Tutti pazzi per Pio Esposito. "Il nuovo Giroud", "è in vendita"? Una lezione per l'Italia
Francesco Pio Esposito ha avuto poco tempo per incidere nella gara di Champions League tra Inter e Arsenal, conclusasi con il punteggio di 3-1 per i Gunners. Ma, nonostante ciò, è stato comunque in grado di dimostrare la sua capacità di recitare un ruolo non da comprimario nei palcoscenici internazionali più rilevanti.
Che impatto per Pio Esposito contro l'Arsenal: tifosi in estasi
A notare la portata dell'ingresso di Pio Esposito contro l'Arsenal sono stati, ovviamente, anche i tifosi inglesi intenti a seguire la sfida di cartello valida per la penultima giornata del girone unico della Champions. "Pio è il nuovo Giroud", "ma è in vendita?", "è proprio il tipo di attaccante che Arteta sta cercando", "è così bravo, a 20 anni": questi sono solo alcuni dei commenti pubblicati per esaltare la prestazione di Pio Esposito contro la compagine londinese.

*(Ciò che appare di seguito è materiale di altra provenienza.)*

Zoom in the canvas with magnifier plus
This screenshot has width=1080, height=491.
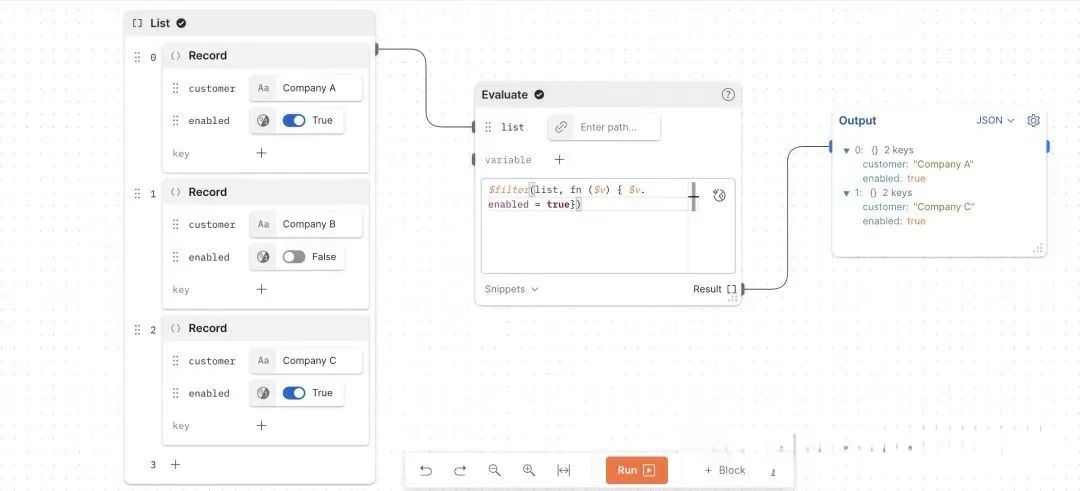529,470
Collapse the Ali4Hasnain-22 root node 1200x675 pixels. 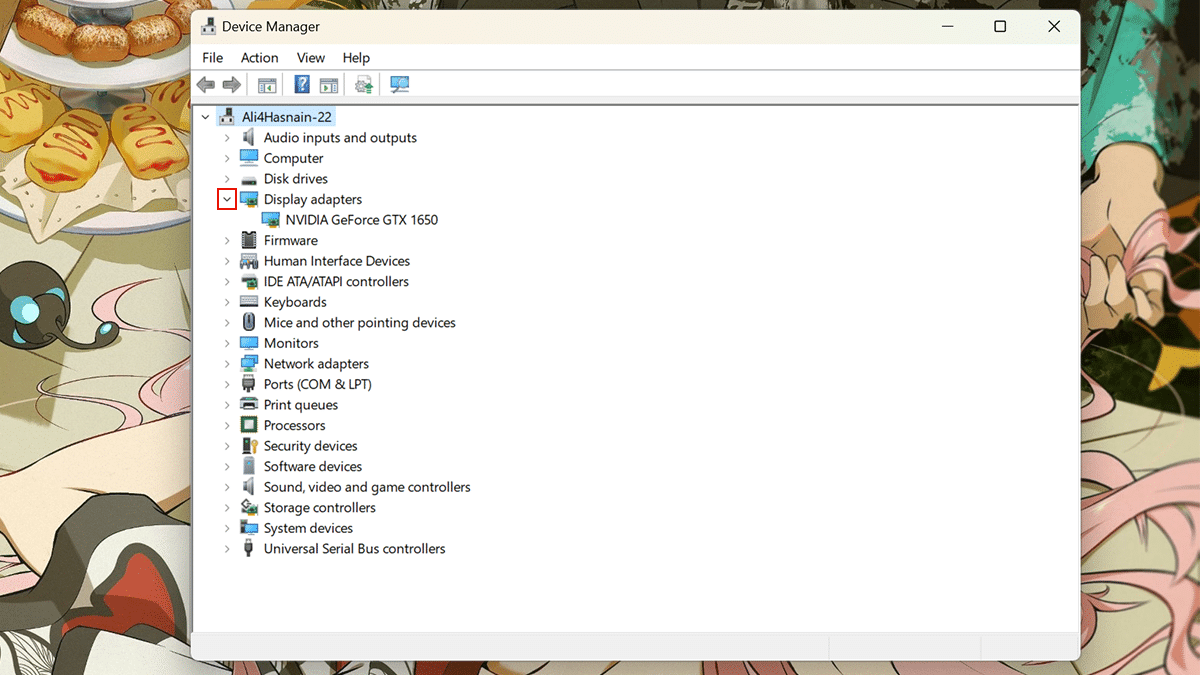tap(206, 117)
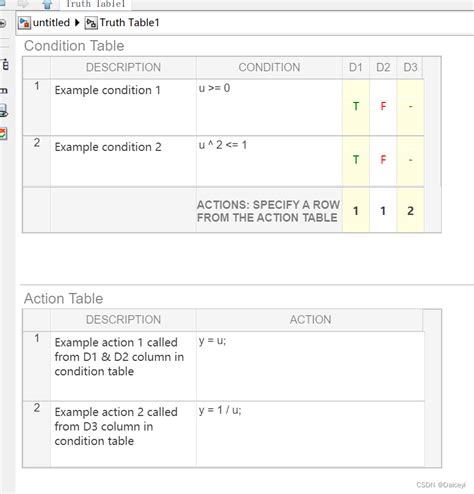Toggle D1 value for condition 1
474x494 pixels.
point(356,107)
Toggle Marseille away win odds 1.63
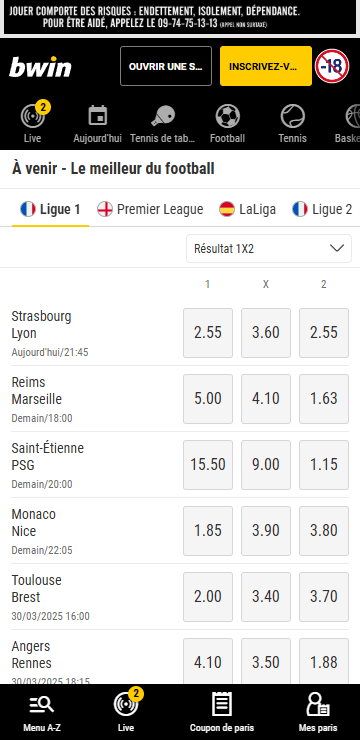Screen dimensions: 360x740 [324, 399]
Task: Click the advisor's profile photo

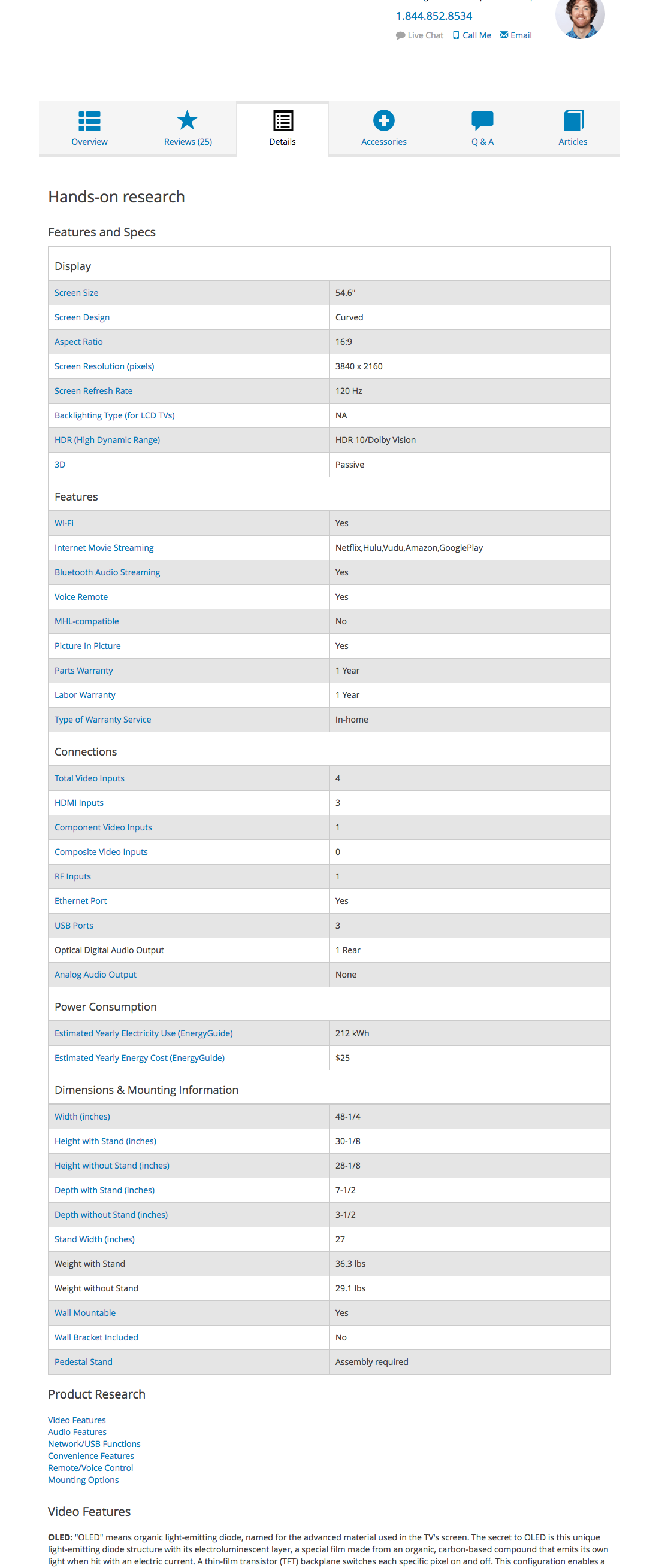Action: pyautogui.click(x=579, y=19)
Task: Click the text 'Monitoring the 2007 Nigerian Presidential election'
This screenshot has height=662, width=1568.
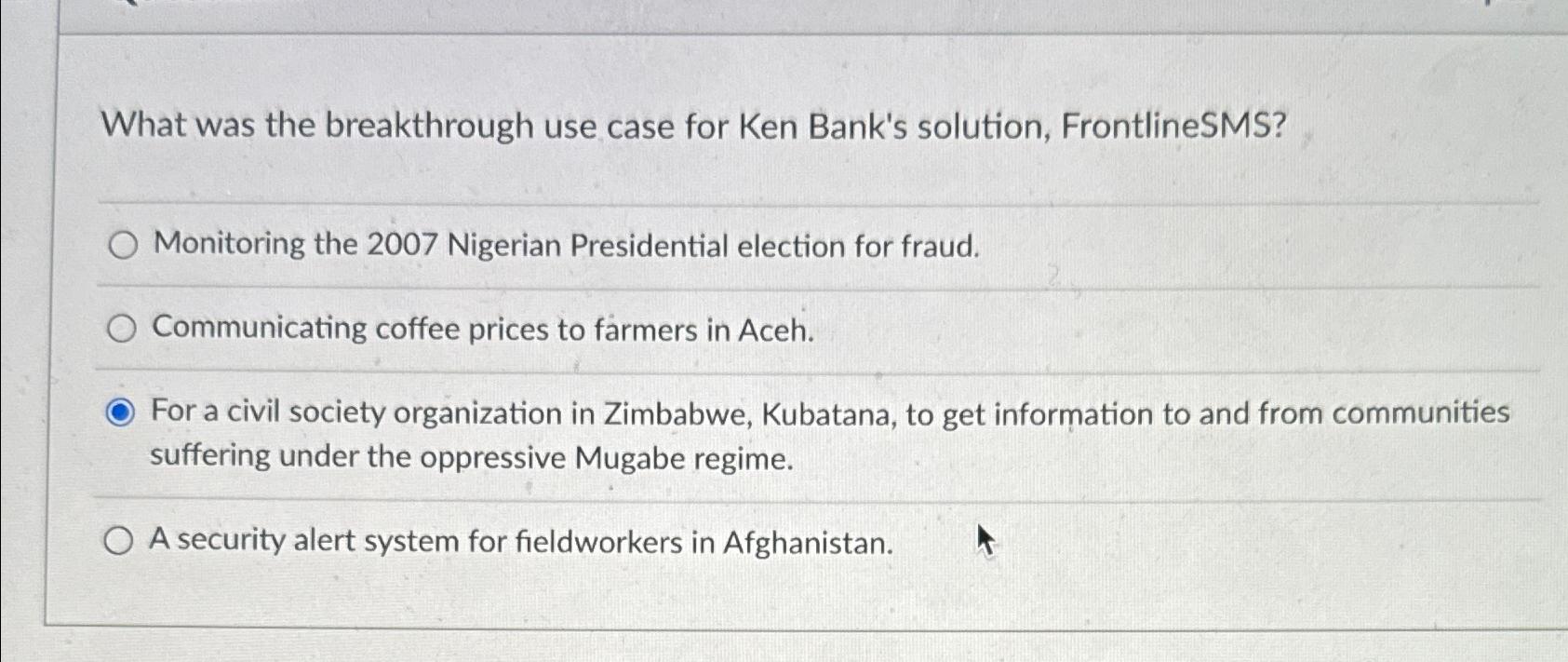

Una prestazione simile a quella che l'attaccante italiano aveva già effettuato, in questa stagione, in occasione della trasferta contro l'Ajax vinta dai nerazzurri per 2-0. Anche in quella circostanza, infatti, Pio aveva svolto tantissimo lavoro a beneficio della sua squadra, agendo da pivot per consentire ai propri compagni di presentarsi con frequenza nei pressi della porta avversaria.
Un valore da riconoscere
Tale copione si è ripetuto - anche se in misura minore, dati i 30 minuti disputati da Pio - anche contro l'Arsenal. Ma è chiaro che ciò abbia fatto maggior rumore, rispetto al suo rendimento contro i lancieri, per due ragioni sostanziali: il tenore dell'avversario affrontato e il peso mediatico che si associa alle gare dell'Arsenal. Da ciò è derivata la crescita dell'attenzione, a livello internazionale, per l'attaccante dell'Inter. A cui si associa un'amara riflessione: in Inghilterra, i tifosi avversari hanno notato il valore di un calciatore troppo spesso bistrattato dagli appassionati italiani. Che sia la volta buona per superare definitivamente tale mentalità e riconoscere lo spessore di un giocatore, come Pio Esposito, che tanti benefici potrebbe arrecare anche alla Nazionale italiana? La speranza è l'ultima a morire.